While writing this memoir piece about reporting on fires, the memories came back on this case.
She almost got away with it. And my newspaper came close to acting as
an accomplice of sorts, potentially leading to a libel trial.
It was one of the three darkest cases I ever covered, up there with the serial killer and the meth lab mom.
What made this one different was love, children and relationships,
specifically how relationships gone bad can make people do things beyond
understanding. The stereotypes of men being more violent than men also
played a role.
It all began when a woman rushed into a small town (San Jacinto, CA.)
police department office to announce that she feared her ex-husband was
going to hurt her children.

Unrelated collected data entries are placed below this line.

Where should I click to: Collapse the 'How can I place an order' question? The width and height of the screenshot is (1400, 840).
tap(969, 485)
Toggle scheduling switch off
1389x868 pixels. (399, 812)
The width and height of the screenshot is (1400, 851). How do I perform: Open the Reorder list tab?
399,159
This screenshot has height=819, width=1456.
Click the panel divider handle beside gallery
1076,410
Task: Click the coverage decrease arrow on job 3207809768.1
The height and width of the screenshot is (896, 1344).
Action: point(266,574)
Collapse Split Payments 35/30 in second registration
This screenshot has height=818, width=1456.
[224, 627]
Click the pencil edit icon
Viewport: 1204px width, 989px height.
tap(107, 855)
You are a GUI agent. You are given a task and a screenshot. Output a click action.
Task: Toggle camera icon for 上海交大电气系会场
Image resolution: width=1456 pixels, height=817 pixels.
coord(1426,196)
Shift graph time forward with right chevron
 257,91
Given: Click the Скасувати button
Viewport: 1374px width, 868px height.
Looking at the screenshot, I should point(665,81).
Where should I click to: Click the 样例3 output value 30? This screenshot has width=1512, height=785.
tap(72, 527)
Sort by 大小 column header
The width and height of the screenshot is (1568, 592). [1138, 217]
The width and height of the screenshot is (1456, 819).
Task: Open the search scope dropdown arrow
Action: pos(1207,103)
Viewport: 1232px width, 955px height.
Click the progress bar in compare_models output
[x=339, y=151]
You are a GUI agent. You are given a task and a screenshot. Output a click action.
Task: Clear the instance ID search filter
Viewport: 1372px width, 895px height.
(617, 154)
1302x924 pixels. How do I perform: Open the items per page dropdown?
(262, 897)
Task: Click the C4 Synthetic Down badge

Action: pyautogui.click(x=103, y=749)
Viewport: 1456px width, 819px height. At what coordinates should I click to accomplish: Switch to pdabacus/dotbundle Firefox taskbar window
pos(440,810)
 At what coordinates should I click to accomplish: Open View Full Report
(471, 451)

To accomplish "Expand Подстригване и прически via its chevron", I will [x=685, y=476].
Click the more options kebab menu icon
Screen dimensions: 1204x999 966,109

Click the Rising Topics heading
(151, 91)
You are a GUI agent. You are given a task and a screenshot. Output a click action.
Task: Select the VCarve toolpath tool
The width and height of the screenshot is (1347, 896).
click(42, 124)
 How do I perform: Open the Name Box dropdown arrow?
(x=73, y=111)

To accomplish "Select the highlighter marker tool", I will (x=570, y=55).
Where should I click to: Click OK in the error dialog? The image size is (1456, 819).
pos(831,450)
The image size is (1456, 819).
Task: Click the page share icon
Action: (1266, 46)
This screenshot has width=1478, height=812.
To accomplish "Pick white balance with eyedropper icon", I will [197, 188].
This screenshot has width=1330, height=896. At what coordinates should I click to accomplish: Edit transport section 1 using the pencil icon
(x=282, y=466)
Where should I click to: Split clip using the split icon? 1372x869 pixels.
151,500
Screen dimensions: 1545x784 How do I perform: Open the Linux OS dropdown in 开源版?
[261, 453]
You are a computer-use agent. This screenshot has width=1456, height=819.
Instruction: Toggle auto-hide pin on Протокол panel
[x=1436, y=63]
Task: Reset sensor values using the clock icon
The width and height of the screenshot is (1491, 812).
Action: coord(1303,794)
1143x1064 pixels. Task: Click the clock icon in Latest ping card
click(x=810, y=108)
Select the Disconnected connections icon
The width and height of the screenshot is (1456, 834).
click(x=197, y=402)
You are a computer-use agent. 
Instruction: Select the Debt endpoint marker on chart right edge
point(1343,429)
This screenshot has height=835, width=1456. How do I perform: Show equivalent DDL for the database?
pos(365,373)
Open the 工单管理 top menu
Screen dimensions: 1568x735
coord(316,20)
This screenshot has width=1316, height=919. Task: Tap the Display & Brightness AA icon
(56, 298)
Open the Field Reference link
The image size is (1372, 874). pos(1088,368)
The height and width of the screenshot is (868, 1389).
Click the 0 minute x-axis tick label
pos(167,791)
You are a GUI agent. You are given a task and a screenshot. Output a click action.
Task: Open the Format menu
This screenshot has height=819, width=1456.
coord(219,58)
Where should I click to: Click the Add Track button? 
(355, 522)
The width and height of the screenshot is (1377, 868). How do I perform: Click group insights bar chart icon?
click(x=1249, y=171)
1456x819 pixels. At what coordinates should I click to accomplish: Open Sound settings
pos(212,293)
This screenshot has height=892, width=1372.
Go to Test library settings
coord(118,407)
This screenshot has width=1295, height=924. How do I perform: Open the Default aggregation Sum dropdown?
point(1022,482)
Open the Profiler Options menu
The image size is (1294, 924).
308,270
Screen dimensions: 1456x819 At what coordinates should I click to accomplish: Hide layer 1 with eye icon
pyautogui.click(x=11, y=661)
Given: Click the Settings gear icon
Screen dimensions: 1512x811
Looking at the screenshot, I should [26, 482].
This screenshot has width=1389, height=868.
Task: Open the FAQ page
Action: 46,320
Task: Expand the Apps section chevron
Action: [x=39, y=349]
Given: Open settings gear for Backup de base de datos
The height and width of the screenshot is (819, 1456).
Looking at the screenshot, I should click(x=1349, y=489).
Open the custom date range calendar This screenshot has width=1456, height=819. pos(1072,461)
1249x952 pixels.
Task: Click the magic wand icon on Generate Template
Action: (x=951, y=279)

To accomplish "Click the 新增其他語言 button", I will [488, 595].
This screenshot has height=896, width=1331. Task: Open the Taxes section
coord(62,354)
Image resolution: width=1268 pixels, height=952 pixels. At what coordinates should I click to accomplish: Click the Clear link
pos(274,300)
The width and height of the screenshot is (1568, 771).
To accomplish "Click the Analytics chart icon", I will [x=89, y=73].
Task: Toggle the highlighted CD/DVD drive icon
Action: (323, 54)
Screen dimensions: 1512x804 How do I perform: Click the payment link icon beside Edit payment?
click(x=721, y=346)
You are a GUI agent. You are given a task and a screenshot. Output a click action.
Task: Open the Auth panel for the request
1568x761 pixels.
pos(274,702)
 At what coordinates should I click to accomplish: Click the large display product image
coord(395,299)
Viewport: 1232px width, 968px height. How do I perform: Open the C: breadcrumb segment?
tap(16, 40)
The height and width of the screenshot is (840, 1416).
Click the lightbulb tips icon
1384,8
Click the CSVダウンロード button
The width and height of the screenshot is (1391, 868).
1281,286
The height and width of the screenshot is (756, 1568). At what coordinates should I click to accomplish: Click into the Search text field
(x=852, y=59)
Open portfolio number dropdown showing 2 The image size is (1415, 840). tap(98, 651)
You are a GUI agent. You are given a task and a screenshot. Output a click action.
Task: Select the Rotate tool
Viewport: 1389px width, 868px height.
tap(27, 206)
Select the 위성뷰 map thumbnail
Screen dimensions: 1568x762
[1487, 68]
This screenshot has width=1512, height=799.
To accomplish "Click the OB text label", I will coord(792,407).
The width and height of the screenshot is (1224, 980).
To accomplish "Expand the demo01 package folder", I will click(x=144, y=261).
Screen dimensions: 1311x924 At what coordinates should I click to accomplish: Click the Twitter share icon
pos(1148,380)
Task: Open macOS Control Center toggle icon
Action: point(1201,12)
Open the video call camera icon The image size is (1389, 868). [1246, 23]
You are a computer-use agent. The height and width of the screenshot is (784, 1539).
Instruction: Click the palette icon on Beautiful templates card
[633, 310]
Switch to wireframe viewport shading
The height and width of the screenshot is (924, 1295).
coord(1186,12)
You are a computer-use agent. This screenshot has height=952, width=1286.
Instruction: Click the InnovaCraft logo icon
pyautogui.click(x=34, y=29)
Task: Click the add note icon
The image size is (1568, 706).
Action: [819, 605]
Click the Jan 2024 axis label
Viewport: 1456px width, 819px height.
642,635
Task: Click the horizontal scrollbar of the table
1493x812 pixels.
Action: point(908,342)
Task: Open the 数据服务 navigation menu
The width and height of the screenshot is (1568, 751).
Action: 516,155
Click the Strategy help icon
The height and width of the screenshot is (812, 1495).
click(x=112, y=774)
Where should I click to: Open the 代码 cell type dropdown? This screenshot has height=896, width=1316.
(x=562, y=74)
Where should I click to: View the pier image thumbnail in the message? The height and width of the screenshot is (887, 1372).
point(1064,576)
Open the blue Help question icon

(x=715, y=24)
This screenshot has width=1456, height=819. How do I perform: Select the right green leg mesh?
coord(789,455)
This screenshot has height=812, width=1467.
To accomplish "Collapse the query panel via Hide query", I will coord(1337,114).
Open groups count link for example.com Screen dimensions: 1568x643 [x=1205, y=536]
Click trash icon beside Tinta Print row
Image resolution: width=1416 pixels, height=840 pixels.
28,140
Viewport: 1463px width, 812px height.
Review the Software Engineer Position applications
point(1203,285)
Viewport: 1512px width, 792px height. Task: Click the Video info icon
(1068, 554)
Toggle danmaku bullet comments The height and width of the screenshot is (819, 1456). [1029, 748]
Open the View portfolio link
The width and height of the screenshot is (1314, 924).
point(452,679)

We'll come in a minute, they told her. No,
you need to come right now, she insisted. They came and discovered two
children dead, stabbed with a knife.
On Oct. 25, 1994 the woman, Dora Buenrostro, told the police she had
feared the kids father had done something wrong because he was mad at
her and she was right. A double murder is huge news in this region –
almost unheard of. But there were more questions than answers: Where was
the father? Where was her other child? Where was she when her kids were
being killed?
The reporter on the story started writing a story with what we knew
at the time, two kids dead and the father, ex-husband, Alex Buenrostro.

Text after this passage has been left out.